- Born: 22 July 1993 (age 32) Iceland
- Basketball career
- Position: Basketball referee
- Officiating career: 2009–present

= Ísak Ernir Kristinsson =

Icelandic basketball referee and politician

Ísak Ernir Kristinsson (born 22 July 1993) is an Icelandic FIBA referee and a politician.

==Basketball==
Ísak Ernir started refereeing in the Icelandic national leagues at the age of sixteen and soon established himself as one of the top referees in the country. In 2017 he was selected to referee in the NBA Summer League. On 24 January 2018, he ejected a fan from a game between ÍR and Njarðvík's after the fan had leaned over him from the sidelines and called him a racist.

In August 2019, Ísak Ernir was named an official FIBA referee.
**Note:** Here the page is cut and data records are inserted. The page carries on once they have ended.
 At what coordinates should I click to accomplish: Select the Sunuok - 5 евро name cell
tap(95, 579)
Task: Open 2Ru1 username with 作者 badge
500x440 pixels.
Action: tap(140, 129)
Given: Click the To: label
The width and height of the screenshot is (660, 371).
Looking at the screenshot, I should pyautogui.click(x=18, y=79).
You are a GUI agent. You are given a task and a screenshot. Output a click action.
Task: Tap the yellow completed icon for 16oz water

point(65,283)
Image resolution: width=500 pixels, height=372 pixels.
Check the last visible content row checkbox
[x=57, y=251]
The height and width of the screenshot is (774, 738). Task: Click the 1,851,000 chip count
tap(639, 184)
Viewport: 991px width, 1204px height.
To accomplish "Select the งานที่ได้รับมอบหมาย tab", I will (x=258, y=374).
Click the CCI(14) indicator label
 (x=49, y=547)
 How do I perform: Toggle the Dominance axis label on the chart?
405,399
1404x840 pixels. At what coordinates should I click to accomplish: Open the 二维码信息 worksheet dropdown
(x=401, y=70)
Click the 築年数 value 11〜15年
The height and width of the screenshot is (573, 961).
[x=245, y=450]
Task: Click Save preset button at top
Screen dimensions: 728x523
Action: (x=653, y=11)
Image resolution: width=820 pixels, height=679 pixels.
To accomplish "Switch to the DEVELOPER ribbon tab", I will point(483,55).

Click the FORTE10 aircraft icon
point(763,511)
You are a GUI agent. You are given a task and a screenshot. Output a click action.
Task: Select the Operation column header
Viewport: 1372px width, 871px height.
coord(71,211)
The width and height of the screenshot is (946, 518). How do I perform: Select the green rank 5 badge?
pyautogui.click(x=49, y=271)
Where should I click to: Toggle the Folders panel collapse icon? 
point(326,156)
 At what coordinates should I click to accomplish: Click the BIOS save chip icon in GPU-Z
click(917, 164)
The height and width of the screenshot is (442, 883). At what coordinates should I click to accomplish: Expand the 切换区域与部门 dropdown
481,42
On 16 October 2019, Ísak was involved in a controversy with KR player Unnur Tara Jónsdóttir, who is a practicing medical doctor outside of basketball, after she requested permission to enter the court during a stoppage to attend to a teammate who had been suffered a serious leg injury after a hard landing moments before. Ísak denied her the permission and gave her a technical foul after she indicated that she would then ask one of the other referees at the game for permission instead. After the incident caused an uproar with fans, the Icelandic Basketball Association Referee Committee issued a statement where it stated that Ísak admitted that it had been a mistake on his behalf to deny Unnur permission to attend to her injured teammate and that the Committee agreed with that assessment.

==Politics==
In 2016, Ísak Ernir ran for Alþingi as a member of the Independence Party. In July 2018 he was appointed by Bjarni Benediktsson, the Financial Minister of Iceland and leader of the Independence Party, as chairman of Kadeco, a state owned redevelopment company that was created in 2006 to oversee the sales of buildings that belonged to the former US Naval Air Station in Keflavík. In 2019, it was revealed that Ísak was dating Bjarni's daughter.

==Personal life==
Ísak Ernir is the son of long time basketball referee Kristinn Óskarsson. In 2020, he had his first child with Margrét Bjarnadóttir, the daughter of Bjarni Benediktsson.